Lessons from the Python changelogs
Python has a great documentation section called “what’s new in Python” that discusses new features added in each version of Python. I recently read through all of them and learned several new tricks! From now on, I’ll be sure to read these each time a new version of Python is released.
Invalid numbers
One fun lesson: “01” is not a valid number in Python.
>>> (00, 01, 10, 11)
File "<stdin>", line 1
(00, 01, 10, 11)
^
SyntaxError: invalid token
Why? Python previously treated numbers starting with 0 as octal. As of Python 3,
such numbers must now be prefixed with 0o
, as in 0o31
. In order to avoid
subtle bugs, integers other than 0 are no longer allowed to start with 0 or -0.
Unpacking
Unpacking support has been improved multiple times over the past several releases.
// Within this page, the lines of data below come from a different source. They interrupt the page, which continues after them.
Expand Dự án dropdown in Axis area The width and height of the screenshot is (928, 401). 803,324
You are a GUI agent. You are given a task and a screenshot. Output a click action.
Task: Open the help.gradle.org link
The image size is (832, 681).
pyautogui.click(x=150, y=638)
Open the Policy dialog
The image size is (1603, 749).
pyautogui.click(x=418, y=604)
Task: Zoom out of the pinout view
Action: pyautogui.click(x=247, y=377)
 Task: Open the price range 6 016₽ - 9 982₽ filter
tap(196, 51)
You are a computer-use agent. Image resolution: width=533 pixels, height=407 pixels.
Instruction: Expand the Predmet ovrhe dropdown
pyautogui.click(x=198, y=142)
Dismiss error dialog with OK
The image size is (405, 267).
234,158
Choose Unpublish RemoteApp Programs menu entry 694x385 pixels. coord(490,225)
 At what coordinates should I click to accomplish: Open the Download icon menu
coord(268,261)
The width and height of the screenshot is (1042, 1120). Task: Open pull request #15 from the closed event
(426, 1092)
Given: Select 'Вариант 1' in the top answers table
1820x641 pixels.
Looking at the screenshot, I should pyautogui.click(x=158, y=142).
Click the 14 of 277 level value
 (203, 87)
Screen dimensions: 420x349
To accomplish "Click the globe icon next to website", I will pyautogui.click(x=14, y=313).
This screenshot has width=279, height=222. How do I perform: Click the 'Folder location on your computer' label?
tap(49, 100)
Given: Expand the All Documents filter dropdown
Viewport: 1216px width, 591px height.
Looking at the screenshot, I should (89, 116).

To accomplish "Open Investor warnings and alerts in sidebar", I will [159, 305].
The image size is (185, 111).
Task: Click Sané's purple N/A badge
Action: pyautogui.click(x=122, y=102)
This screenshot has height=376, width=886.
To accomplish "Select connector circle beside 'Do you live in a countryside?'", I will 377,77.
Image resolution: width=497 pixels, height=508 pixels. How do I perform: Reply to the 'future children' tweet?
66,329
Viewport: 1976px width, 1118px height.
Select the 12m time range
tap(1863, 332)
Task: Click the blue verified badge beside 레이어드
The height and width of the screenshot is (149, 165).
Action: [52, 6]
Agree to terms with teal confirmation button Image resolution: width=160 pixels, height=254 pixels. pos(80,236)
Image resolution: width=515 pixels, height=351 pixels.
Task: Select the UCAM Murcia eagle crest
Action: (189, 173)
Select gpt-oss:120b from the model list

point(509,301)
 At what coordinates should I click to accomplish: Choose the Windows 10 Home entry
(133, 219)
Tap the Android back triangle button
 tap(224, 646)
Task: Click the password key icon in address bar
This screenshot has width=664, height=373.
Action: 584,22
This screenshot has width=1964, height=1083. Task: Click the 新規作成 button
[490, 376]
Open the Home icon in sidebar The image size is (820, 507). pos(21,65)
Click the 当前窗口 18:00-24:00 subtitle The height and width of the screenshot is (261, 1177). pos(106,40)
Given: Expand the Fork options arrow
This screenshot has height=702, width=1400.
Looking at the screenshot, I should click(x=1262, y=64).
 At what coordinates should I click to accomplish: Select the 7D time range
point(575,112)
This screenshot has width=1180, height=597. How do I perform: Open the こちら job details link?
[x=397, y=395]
The following now works nicely.
>>> (a, *rest, b) = range(5)
>>> a
0
>>> rest
[1, 2, 3]
>>> b
4
Exec
>>> x
Traceback (most recent call last):
File "<stdin>", line 1, in <module>
NameError: name 'x' is not defined
>>> exec("x = 5")
>>> x
5
JavaScript’s eval
function, known primarily for horrifying security-minded
programmers the world over, has a Python equivalent! “This function supports
dynamic execution of Python code.” Read more in the docs, then forget that
this exists.
Generators
Taking a slice of a generator, like range, can return another generator. Cool!
>>> range(0, 100, 2)[0:5]
range(0, 10, 2)
yield from
expressions allow deferring to other generators within a generator.
>>> def g(x):
... yield from range(x, 0, -1)
... yield from range(x)
...
>>> list(g(5))
[5, 4, 3, 2, 1, 0, 1, 2, 3, 4]
Modules
The list of Python modules is also remarkably short and worth skimming. Modules that I was at most vaguely aware of, and inspired by the list to investigate more, include:
- abc
- concurrent.futures
- configparser
- csv
- inspect
- secrets (new in Python 3.6!)
- typing (new in Python 3.5!)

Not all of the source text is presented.